- Excerpt
*****
Sunday, 2 September 2012

Coming home


We flew back to Rockhampton on Wednesday 22 August after Muriel's funeral, reprovisioned the next day and headed out of Rosslyn Bay Harbour for Sea Hill and the Narrows on Friday 24 August.  We got the top of the tide in The Narrows and continued through to Black Swan, just north of Gladstone. 

This was where we were fogged in on the way up.  High tide was at about 0900 the next morning and we planned to be through Gladstone Harbour while the tide was still going out.  That required a pre dawn start. We woke up at 0520, and we were fogged in yet again! 
  
Fortunately the fog started lifting and there was enough visibility to get away by 0625.  With all of the passenger and construction traffic in Gladstone Harbour, we needed to be seen and be able to see them.  By 1345 that day we were at anchor in Pancake Creek, our intended destination.
*****
- Information supplied
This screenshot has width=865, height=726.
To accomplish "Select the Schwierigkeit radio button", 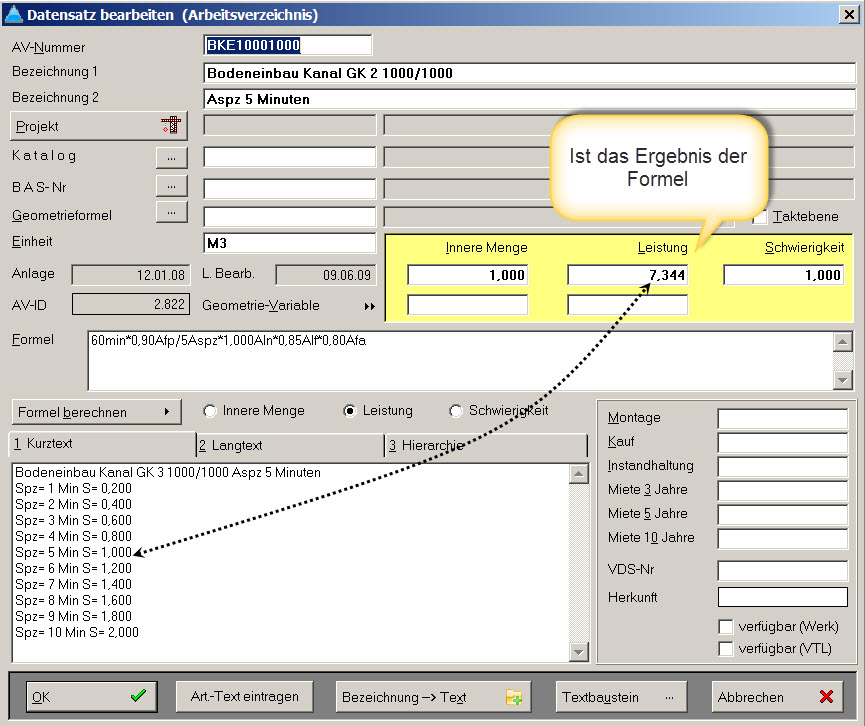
*****
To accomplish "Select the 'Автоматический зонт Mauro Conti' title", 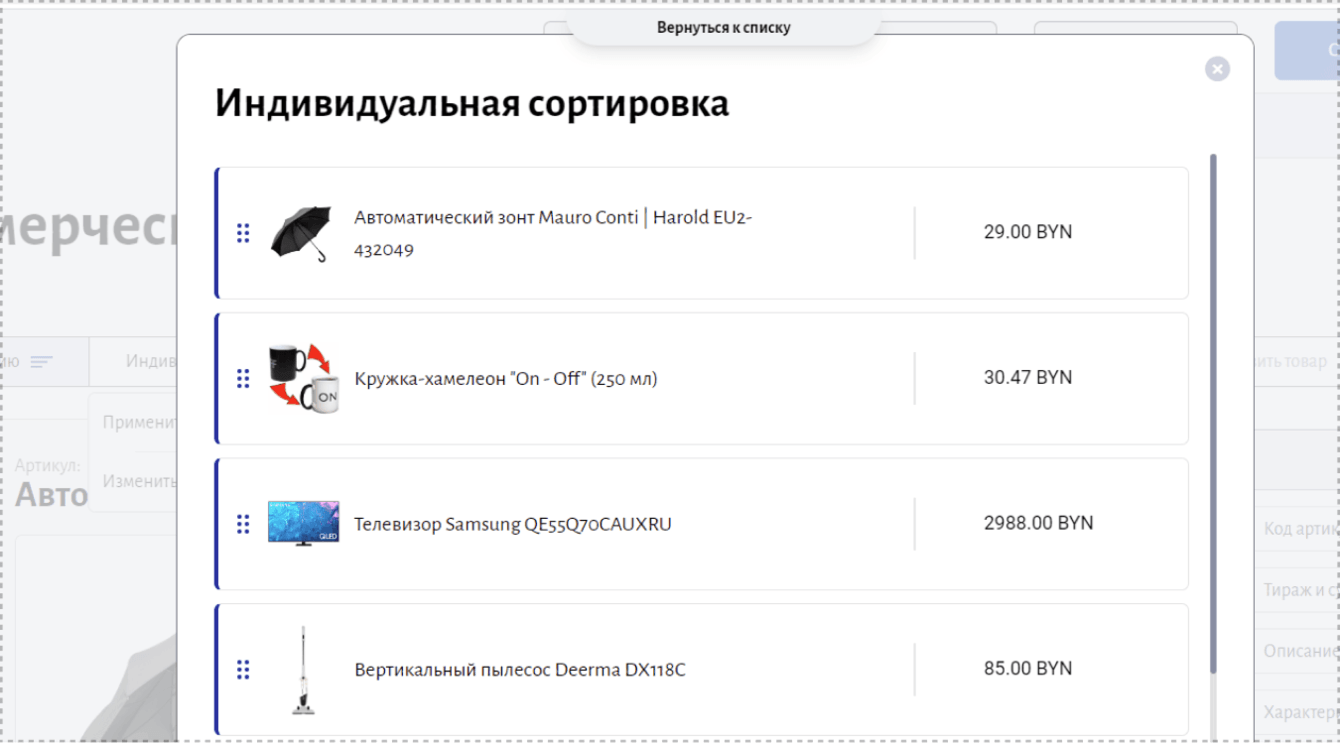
*****
- Work to complete
1) Please reproduce the passage from the "Coming home" post, starting at "We flew back" and ending at "north of Gladstone.".
2) Carry on writing the "Coming home" sailing post from its final sentence.

- Answers to the tasks
1)
We flew back to Rockhampton on Wednesday 22 August after Muriel's funeral, reprovisioned the next day and headed out of Rosslyn Bay Harbour for Sea Hill and the Narrows on Friday 24 August.  We got the top of the tide in The Narrows and continued through to Black Swan, just north of Gladstone.

2)
As we intended to move the next day, we anchored in the outer anchorage. The leads and beacons into the creek are only lit at the entry to the creek.  It does not have a bar, so as long as we did not have a relatively strong wind against the tide, we could leave as early as we liked.  The destination was Burnett Heads - 67.2 nautical miles from anchorage to anchorage.  We left next morning at 0345.  This was Sunday 26 August and Burnett Heads was a long way away.  The wind was coming from where we wanted to go so it was a motoring day.  We used both motors for the whole trip and got into Burnett Heads at 1440. 
The weather report for Monday was for stronger wind on the nose again, so we had a rest day in the Burnett River that day and did the washing.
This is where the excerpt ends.